La padrona di casa è una vecchia signora, cicciottella come Margaret Rutherford, la mia attrice preferita nel ruolo di Miss Marple. Ha i capelli bianco ghiaccio, gli occhi azzurri cristallini, è una donna energica con cui vado molto d’accordo. Ogni mattina mi prepara la colazione, poi esamina il mio look in salotto.
“Marvellous darling! Marvellous darling!”
La sera quando salgo in camera, mi aspetta per una chiacchierata nel suo studiolo, la trovo davanti al computer, ha un i-book come me. Il marito è un uomo pedante che ha una voce stridula, si limita a eseguire i suoi ordini.
“Hai notato che le persone di una certa età diventano più religiose e praticano come hobby il giardinaggio?”
“In effetti lo fanno.”
“Sai perché lo fanno?”
“Non me lo sono mai chiesta.”
“Beh lo fanno perché sentono che stanno per morire e che torneranno alla terra.”
Non posso che annuire, a volte se ne esce con certe frasi che ti fanno sempre riflettere. Fra gli inquilini sono la sua preferita, mi ha dato la stanza del figlio che fa il manager a Hong Kong, mi ha permesso di fumare in camera e sono quella che paga meno.
Kuniko è un personaggio tragico, vive reclusa in casa occupandosi degli animali, non è in grado di comunicare in inglese. Cucina molto bene, al mattino a volte trovo un sacchetto appeso alla maniglia con dei biscotti fatti da lei. Quando la ringrazio, commossa dal gesto, lei china semplicemente la testa e ride imbarazzata coprendosi la bocca. In Giappone torna una volta all’anno, ma è un argomento tabù di cui non si può parlare. Se mi sveglio nel cuore della notte per andare in bagno, la ritrovo sulle scale come una figura spettrale, aspetta che il gatto Madeleine rientri dalla passeggiata notturna, lascia la porta d’ingresso aperta come se non si fidasse della gattaiola. Una vita a servizio di un gatto ma poi mi viene in mente Io sono un gatto di Soseki e capisco il perché.
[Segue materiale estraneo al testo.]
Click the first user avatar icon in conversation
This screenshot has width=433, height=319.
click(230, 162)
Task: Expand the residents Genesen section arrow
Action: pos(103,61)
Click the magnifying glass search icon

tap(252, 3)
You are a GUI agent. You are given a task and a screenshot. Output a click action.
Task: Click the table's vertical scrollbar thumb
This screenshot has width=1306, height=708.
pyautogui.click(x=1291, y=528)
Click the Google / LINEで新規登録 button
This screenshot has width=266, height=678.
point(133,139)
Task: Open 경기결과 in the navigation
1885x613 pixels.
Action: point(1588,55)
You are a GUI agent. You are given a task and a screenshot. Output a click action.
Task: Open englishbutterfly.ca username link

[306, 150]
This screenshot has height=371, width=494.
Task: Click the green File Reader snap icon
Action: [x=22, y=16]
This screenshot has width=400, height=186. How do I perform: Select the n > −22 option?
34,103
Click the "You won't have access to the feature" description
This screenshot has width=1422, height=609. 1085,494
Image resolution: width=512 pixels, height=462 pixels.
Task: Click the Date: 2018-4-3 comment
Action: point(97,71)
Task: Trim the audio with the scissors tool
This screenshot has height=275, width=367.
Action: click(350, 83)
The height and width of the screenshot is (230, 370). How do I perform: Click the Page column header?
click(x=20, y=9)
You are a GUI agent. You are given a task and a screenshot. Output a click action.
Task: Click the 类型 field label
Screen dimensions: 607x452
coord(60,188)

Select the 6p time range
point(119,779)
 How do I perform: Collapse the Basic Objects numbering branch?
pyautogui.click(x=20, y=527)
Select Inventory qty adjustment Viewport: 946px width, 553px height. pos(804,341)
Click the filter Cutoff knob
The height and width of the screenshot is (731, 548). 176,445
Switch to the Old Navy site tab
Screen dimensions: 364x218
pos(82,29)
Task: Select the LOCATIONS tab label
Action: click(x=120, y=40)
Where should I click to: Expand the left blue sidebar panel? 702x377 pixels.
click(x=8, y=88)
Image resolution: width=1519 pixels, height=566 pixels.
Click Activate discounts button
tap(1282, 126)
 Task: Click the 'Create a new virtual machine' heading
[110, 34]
In casa oltre a Madeleine c’è anche Ernest, un soriano decisamente antipatico e due setter che vagano indisturbati in giro per le stanze, ma non nella mia. Io ignoro i loro nomi e loro ignorano me. Questa mania di chiamare gli animali con nomi di persona è un modo per legittimare gli istinti di norma repressi. Beviamo il tè in salotto mentre Marcus il cane scoreggia rumorosamente ed Ernest si lecca le palle a zampe all’aria.